I have revisited “A Day in the Life of Ivan Denisovitch” by Alesandr Solzhenitsyn and without in any way detracting from the suffering of those incarcerated in the Gulags, as I read it my mind seemed to be taken back to my days at boarding school. It wasn’t the punishments or the starvation or the filth, but there was something about the psychological isolation of the individual, that seemed remarkably similar. The learned trait of keeping one’s head down, the bullying and the necessity to shut down one’s mind and just try and get through one day at a time, not noticing the mindless things one was often asked to perform, leading eventually to a numbing emotional sterility, which can last, as it did in my case well into middle age.

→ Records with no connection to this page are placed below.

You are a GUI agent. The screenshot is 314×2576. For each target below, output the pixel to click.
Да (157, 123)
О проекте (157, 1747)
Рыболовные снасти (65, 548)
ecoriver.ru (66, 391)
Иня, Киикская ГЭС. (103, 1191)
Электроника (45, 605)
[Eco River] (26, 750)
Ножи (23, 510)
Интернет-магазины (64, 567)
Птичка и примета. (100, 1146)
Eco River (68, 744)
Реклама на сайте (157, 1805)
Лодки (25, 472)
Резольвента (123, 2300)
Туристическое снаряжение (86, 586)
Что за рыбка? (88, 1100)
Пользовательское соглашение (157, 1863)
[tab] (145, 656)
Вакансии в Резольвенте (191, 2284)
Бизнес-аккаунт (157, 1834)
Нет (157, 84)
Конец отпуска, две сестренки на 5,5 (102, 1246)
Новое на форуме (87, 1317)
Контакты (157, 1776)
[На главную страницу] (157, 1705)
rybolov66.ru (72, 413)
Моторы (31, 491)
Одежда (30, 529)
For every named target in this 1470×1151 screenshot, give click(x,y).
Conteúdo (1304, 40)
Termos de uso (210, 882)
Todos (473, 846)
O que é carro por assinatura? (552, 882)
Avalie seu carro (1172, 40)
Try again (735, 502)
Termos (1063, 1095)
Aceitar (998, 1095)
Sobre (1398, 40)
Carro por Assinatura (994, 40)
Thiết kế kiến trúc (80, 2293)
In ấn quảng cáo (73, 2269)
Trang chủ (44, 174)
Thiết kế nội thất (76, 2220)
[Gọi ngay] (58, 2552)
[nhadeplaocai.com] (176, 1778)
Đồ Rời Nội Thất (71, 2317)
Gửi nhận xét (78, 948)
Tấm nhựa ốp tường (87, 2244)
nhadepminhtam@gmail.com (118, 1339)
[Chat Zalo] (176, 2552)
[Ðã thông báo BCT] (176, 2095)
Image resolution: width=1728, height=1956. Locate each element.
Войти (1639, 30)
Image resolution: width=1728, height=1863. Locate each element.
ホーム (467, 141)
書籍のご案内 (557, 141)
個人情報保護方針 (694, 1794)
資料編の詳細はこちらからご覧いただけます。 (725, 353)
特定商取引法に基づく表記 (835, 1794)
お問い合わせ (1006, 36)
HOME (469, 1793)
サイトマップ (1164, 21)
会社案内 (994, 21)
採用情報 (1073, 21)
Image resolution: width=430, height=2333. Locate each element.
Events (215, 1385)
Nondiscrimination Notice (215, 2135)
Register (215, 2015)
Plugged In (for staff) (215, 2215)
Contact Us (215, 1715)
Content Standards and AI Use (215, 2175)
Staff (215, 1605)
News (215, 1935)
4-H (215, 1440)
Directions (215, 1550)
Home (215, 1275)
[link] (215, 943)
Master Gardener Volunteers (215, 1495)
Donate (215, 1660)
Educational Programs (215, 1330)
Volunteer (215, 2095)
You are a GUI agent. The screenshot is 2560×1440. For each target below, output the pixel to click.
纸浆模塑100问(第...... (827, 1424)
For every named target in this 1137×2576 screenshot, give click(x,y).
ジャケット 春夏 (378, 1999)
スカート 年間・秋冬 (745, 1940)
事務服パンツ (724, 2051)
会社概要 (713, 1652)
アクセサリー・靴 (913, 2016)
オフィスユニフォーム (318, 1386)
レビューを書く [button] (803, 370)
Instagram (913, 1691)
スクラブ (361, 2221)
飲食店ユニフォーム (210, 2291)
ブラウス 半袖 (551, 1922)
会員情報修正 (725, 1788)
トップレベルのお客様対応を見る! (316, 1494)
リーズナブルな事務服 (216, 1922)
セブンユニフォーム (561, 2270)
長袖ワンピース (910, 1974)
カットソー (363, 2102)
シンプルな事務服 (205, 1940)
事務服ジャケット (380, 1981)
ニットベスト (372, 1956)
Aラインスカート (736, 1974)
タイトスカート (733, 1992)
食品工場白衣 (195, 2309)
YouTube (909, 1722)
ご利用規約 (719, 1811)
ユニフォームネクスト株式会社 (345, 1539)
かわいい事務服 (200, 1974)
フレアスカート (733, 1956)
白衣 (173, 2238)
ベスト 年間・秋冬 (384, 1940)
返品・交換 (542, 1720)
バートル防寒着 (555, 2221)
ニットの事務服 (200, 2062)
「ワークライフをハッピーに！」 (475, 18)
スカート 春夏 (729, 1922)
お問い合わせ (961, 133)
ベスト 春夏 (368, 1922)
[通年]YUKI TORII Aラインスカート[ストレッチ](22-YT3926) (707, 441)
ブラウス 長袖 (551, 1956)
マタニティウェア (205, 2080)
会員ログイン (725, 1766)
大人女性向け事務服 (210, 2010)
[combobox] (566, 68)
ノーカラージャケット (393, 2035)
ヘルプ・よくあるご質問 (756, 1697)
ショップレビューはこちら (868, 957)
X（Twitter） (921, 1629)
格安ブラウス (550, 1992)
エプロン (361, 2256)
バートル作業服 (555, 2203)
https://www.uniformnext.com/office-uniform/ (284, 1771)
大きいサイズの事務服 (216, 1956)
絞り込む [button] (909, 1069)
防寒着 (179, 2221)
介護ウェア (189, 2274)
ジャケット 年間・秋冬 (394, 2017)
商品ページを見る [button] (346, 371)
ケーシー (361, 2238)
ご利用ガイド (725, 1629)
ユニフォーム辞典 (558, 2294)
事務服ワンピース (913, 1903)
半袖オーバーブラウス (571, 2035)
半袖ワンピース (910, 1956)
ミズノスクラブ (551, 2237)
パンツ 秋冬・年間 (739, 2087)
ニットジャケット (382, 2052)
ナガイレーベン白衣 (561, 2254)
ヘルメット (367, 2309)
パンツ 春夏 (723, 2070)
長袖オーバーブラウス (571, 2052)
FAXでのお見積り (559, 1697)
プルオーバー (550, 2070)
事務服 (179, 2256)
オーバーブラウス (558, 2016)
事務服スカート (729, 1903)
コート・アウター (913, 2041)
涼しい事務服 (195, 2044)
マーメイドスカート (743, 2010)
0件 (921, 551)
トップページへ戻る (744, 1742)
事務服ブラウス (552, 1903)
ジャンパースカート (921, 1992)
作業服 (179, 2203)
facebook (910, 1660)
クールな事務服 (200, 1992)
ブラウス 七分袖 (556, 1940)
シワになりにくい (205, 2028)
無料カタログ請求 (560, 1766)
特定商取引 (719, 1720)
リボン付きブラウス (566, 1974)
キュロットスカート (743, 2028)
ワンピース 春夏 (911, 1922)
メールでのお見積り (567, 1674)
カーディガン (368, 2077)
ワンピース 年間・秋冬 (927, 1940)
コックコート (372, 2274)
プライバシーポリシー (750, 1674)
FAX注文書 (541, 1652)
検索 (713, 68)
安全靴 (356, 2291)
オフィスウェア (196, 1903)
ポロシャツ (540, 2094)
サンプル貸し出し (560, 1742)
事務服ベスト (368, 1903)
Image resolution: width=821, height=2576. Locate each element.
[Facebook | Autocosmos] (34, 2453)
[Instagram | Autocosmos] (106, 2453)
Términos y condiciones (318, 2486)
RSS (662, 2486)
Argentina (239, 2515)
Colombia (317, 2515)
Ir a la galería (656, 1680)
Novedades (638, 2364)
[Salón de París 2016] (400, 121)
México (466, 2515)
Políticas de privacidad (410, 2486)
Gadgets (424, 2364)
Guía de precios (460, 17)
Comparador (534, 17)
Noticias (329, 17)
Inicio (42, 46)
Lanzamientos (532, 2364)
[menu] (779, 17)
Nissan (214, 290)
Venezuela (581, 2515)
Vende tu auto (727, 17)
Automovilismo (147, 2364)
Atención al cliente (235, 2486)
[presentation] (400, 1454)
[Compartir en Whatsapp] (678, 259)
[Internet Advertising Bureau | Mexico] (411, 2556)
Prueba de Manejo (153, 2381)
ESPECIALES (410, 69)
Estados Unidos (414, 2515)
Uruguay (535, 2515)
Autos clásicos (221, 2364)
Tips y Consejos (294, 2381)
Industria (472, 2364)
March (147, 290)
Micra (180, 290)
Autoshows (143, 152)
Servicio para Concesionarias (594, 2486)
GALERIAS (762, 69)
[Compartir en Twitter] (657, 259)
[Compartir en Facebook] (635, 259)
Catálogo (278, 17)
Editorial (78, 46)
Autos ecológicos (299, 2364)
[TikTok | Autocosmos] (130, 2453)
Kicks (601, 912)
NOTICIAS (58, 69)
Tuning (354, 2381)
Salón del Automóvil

The book itself is a remarkable piece of work, and if you haven’t read it, I strongly suggest you do. It is one of the essential pieces of literature to read before you die. Just twenty four hours in the life of a gulag prisoner are written with painstaking attention to detail, and from first hand experience. The book is extremely short, almost novella length, and not in the slightest arty or pretentious, and if there is any lingering nostalgia for the soviet system, reading this will soon put you right.








But we got them back for it John, you by wearing your camel coloured waistcoat and me with my tab-collar shirt, anarchists. I’ve not read Solzhenitsyn’s book but I have read Stephen Fry’s ” Moab is my washpot”, more ripping yarns about life at Boarding School. Even more yarns to be read in John Peel’s autobiography. At least we didn’t get nailed to the school wall or chased by the school leopard.
I totally agree. That is why I didn´t want to detract from the suffering of the inmates in the gulags. It´s the institutionalisation that fascinates me and its long term effects.